Determine 2: World Triage system workflow
Wanting ahead
We plan to develop protection by including extra brokers from totally different groups that can broaden the information base to enhance the system. A number of the methods we plan to do that embody:
- Lengthen the incident triage system to work for all groups: By extending the system to all groups, we goal to reinforce the general information of the system enabling it to deal with a variety of points. Making a unified method to incident administration would result in extra environment friendly and constant dealing with of incidents.
- Optimize the LLMs to swiftly establish and advocate options by correlating error logs with the particular code segments answerable for the problem: Optimizing LLMs to rapidly establish, correlate, and advocate options will considerably velocity up the troubleshooting course of. It permits the system to offer exact suggestions, lowering the time engineers spend on debugging and resulting in sooner decision of points for purchasers.
- Increase auto mitigating recognized points: Implementing an automatic system to mitigate recognized points will cut back TTM bettering buyer expertise. This may even cut back the variety of incidents that require handbook intervention, enabling engineers to deal with delighting prospects.

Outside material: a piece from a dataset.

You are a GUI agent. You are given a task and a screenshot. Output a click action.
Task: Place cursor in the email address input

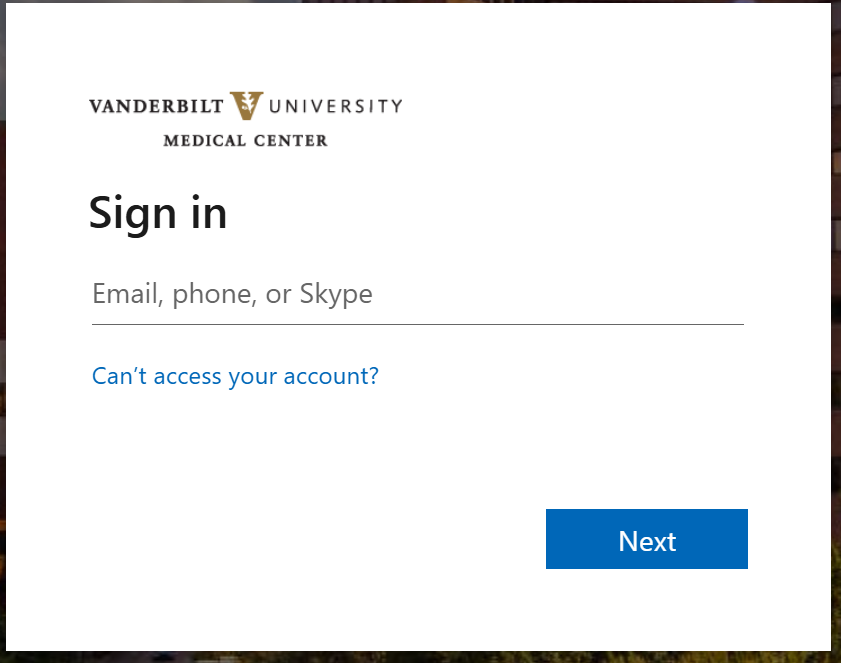point(417,295)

We first launched AIOps as a part of this weblog collection in February 2020 the place we highlighted how integrating AI into Azure’s cloud platform and DevOps processes enhances service high quality, resilience, and effectivity via key options together with {hardware} failure prediction, pre-provisioning providers, and AI-based incident administration. AIOps continues to play a vital position right now to foretell, defend, and mitigate failures and impacts to the Azure platform and enhance buyer expertise.
By automating these processes, our groups are empowered to rapidly establish and deal with points, making certain a high-quality service expertise for our prospects. Organizations seeking to improve their very own service reliability and developer productiveness can achieve this by integrating AI brokers into their incident administration processes designed within the Triangle System. Learn the Triangle: Empowering Incident Triage with Multi-LLM-Brokers paper from Microsoft Analysis.
Thanks to the Azure Core Insights and M365 Crew for his or her contributions to this weblog: Alison Yao, Information Scientist; Madhura Vaidya, Software program Engineer; Chrysmine Wong, Technical Program Supervisor; Ze Li, Principal Information Scientist Supervisor; Sarvani Sathish Kumar, Principal Technical Program Supervisor; Murali Chintalapati, Accomplice Group Software program Engineering Supervisor; Minghua Ma, Senior Researcher; and Chetan Bansal, Sr Principal Analysis Supervisor.